* Source document:
As to the state of modern music, this is best described perhaps, though with perfectly unconscious irony, by Mr. Henry Davey, in the opening words of hisStudent's Musical History.
"Music has indeed been defined," he says, "as 'sound with regular vibrations,' other sounds being called noise. This definition," the author adds, "is only suited to undeveloped music; modern music may include noise and even silence."[30]
People are mistaken if they suppose that Nietzsche, in attacking Wagner as he did, was prompted by any personal animosity or other considerations foreign to the question of music. In Wagner, Nietzsche saw a Romanticist of the strongest possible type, and he was opposed to the Romantic School of Music, because of its indifference to form. Always an opponent of anarchy, despite all that his critics may say to the contrary, Nietzsche saw with great misgiving the decline and decay of melody and rhythm in modern music, and in attacking Wagner as the embodiment of the Romantic School, he merely personified the movement to which he felt himself so fundamentally opposed. And in this opposition he was not alone. The Romantic movement, assailed by many, will continue to be assailed, until all its evil influences are exposed.
"Since the days of Beethoven," says Emil Naumann, "instrumental music, generally speaking, has retrograded as regards spontaneity of invention, thematic working, and mastery of art form,"[31]and the same author declares that he regards all modern masters as the natural outcome of the Romantic era.[32]
Nietzsche has told us in his Wagner pamphlets what he demands from music,[33]and this he certainly could not get from the kind of music which is all the rage just now.

* Given information:
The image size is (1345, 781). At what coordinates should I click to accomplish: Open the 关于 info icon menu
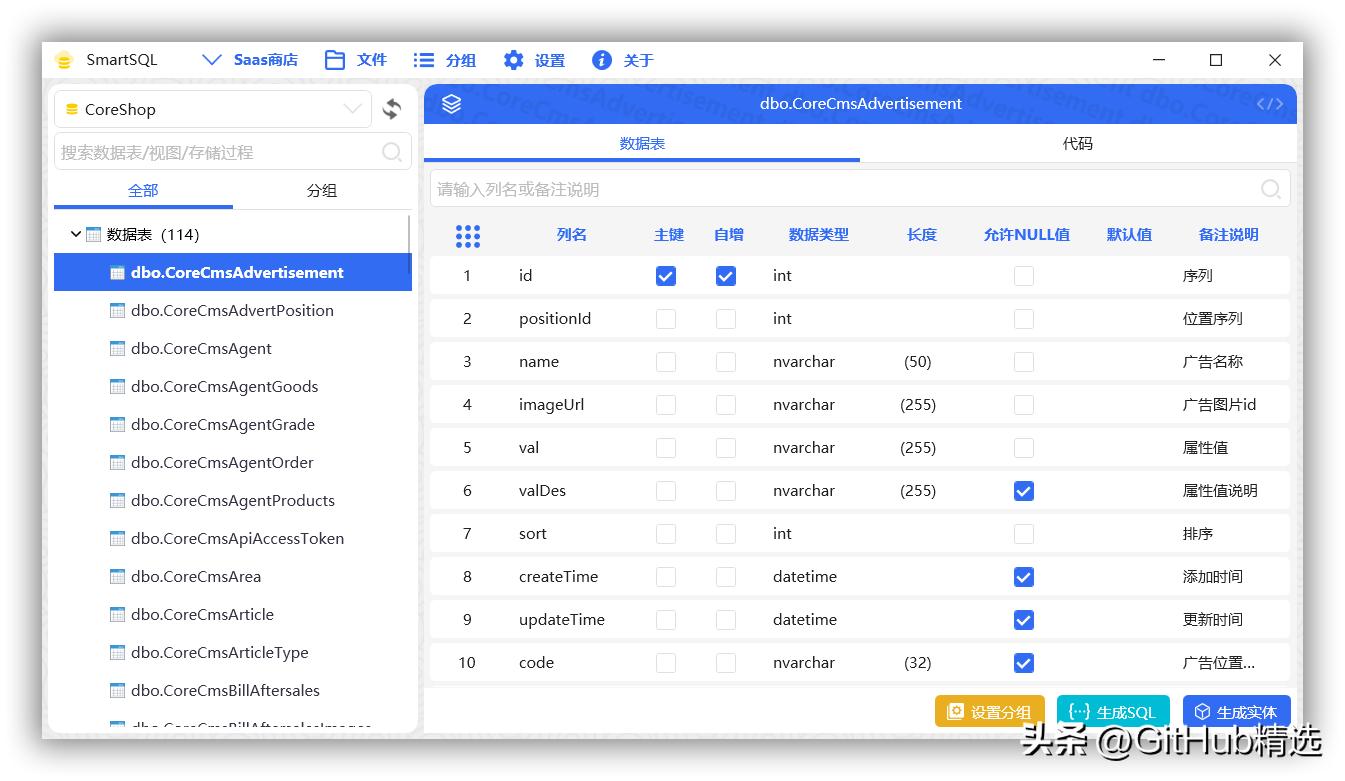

* Task set:
1 > Name every person mentioned in the passage on Nietzsche and modern music.
2 > Proceed with the passage on Nietzsche and modern music, picking up after its final sentence.

* Answers to this exercise:
1 > Henry Davey, Nietzsche, Wagner, Beethoven, Emil Naumann

2 >
What it lacks in invention it tries to make up in idiosyncrasy, intricacy, and complexity, and that which it cannot assume in the matter of form, it attempts to convert into a virtue and a principle.[34]
"Bombast and complexity in music," says P. von Lind, "as in any other art, are always a sign of inferiority; for they betray an artist's incapacity to express himself simply, clearly, and exhaustively—three leading qualities in our great heroes of music (Tonheroen). In this respect the whole of modern music, including Wagner's, is inferior to the music of the past."[35]
But of all modern musical critics, perhaps Richard Hamann is the most desperate concerning the work of recent composers. His book on Impressionism and Art entirely supports Nietzsche's condemnation of the drift of modern music, and in his references to Wagner, even the words lie uses seem to have been drawn from the Nietzschean vocabulary.[36]
Briefly what he complains of in the music of the day is its want of form,[37]its abuse of discord,[38]its hundred and one different artifices for producing nerve-exciting and nerve-stimulating effects,[39]its predilection in favour of cacophonous instruments,[40]its unwarrantable sudden changes in rhythm or tempo within the same movement,[41]its habit of delaying the solving chord, as in the love-death passage of Tristan and Isolde,[42]and, finally, its realism, of which a typical example is Strauss's "By a Lonely Brook"—all purely Nietzschean objections!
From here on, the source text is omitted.